The first page of almost any instruction manual is going to list out all the parts and tools you have and what you need, and I’ve already made a few decisions on what you’ll need to follow me along. Now the big caveat is that since this is not already a finished product, some of these tools might not actually be the ones that get used in the end! Maybe something new will come out in the next few weeks. Well, there’s almost a guarantee that more than one new AI framework tool will come out in the next few weeks, but maybe it’ll easily drop in and be perfect for what I need.

So this is a “the things I’m starting with, and the direction I’m heading” kickoff.

Tools I’m planning on using (and why):

RedisVL (Redis Vector Library) is “the ultimate Python client designed for AI applications harnessing the power of Redis”; so stated in the readme, so shall it be. This tool makes starting an AI app backed by Redis incredibly simple. RedisVL has built in integrations with popular embedding providers like HuggingFace, Cohere, and OpenAI (among others). This means that while you still have to pick a model and install it, instead of you as the developer trying to get two different things to talk to each other, RedisVL developers have figured it out for you.

The model itself is the piece that’s most subject to change.
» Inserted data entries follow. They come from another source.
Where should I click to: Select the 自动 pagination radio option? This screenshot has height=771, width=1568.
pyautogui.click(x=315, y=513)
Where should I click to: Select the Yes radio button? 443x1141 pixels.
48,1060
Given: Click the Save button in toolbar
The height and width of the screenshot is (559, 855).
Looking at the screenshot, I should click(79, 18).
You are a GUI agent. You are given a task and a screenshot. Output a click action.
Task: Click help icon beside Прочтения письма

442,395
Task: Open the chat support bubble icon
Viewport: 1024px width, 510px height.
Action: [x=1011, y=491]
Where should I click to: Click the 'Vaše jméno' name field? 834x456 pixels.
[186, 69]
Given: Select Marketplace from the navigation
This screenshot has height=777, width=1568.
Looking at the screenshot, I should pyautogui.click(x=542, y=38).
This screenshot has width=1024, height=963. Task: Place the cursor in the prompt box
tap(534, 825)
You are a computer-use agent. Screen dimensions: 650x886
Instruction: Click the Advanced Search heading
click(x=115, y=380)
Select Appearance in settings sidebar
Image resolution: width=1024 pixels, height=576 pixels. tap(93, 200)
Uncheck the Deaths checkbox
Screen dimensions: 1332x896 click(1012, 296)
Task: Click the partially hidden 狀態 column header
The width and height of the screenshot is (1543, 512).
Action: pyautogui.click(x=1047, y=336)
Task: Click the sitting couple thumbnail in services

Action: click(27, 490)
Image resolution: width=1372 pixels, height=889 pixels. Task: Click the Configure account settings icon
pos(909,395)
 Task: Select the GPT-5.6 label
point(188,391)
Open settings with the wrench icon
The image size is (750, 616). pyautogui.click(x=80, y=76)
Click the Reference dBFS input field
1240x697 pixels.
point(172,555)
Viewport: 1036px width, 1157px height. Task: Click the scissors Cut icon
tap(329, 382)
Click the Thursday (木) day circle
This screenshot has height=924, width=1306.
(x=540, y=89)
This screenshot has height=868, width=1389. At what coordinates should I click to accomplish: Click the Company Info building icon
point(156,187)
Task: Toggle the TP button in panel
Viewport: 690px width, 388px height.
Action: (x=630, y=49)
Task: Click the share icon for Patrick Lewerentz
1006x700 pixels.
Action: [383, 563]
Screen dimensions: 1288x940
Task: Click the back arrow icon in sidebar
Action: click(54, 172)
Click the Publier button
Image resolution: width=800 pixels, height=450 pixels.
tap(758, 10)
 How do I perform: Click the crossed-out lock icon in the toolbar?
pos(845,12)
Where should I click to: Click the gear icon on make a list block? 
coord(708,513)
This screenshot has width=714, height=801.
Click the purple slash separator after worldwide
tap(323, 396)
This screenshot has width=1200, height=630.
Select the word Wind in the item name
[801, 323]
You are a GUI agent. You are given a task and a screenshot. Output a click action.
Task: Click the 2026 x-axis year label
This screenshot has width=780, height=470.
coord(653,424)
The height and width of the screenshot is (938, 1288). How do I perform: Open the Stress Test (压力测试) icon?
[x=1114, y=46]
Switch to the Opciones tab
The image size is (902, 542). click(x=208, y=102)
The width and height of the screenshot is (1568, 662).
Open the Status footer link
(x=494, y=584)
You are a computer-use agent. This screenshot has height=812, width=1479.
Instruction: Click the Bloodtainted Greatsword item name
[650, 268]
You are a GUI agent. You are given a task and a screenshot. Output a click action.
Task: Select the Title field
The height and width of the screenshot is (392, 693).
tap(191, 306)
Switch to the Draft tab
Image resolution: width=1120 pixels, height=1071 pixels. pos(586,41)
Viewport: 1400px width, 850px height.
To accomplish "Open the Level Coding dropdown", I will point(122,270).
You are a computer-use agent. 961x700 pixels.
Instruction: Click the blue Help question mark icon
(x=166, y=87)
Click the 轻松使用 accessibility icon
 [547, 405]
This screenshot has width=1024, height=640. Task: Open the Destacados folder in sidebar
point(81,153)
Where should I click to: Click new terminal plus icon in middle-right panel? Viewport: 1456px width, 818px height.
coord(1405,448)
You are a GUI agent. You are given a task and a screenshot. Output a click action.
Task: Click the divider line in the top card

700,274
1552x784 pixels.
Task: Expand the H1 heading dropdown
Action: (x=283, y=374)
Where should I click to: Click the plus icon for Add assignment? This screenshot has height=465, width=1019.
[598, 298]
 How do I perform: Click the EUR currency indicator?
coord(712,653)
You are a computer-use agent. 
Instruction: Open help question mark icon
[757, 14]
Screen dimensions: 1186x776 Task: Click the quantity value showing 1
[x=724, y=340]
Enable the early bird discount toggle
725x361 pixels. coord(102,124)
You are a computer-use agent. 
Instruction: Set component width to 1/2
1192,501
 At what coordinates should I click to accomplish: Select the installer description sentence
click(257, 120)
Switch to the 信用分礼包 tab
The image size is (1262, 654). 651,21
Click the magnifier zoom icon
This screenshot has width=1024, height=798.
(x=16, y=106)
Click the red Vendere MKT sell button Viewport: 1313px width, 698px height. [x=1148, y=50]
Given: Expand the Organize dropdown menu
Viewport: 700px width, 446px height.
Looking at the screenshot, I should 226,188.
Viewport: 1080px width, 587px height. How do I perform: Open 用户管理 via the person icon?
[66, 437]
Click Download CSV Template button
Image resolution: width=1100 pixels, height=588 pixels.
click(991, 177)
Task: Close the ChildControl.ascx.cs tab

I chose HuggingFace for now because they have a multi-modal model (clip-ViT-L-14) and RedisVL has a HuggingFace integration. I want to do both text and image embeddings for this project, and a model that does both makes that sound a lot easier. HuggingFace is well known and doesn’t seem to be going anywhere. Which is important! Not that the stakes for this project are anywhere near as high, but I’ll always avoid tech that seems so buzzwordy and out there that it risks leaving its users with bionic eyes and no support for them.

I’ve seen Gradio all over recently - and am frankly just wanting to try it out. Their website makes it seem so incredibly simple and as a primarily Python developer, frontends scare me.

So what else?

I don’t know if you’ve ever gathered all your supplies, gotten super excited and started working on a project, only to realize that the glue sticks you bought don’t actually fit into the glue gun you're using, but I have. So the next step was to see if I could get the most minimally viable project in the history of MVPs working. RedisVL currently only supports embeddings for text, but you’ll find an experimental fork on my GitHub that literally only has a check for string type commented out to make this work for now. But don’t forget, type checks keep things from falling over like they got hit by a tank and help ensure things fail gracefully. I’m hoping for some changes to be implemented in that library that would make it so you don’t have to run an experimental fork for this to work and will be updating my code as they update RedisVL.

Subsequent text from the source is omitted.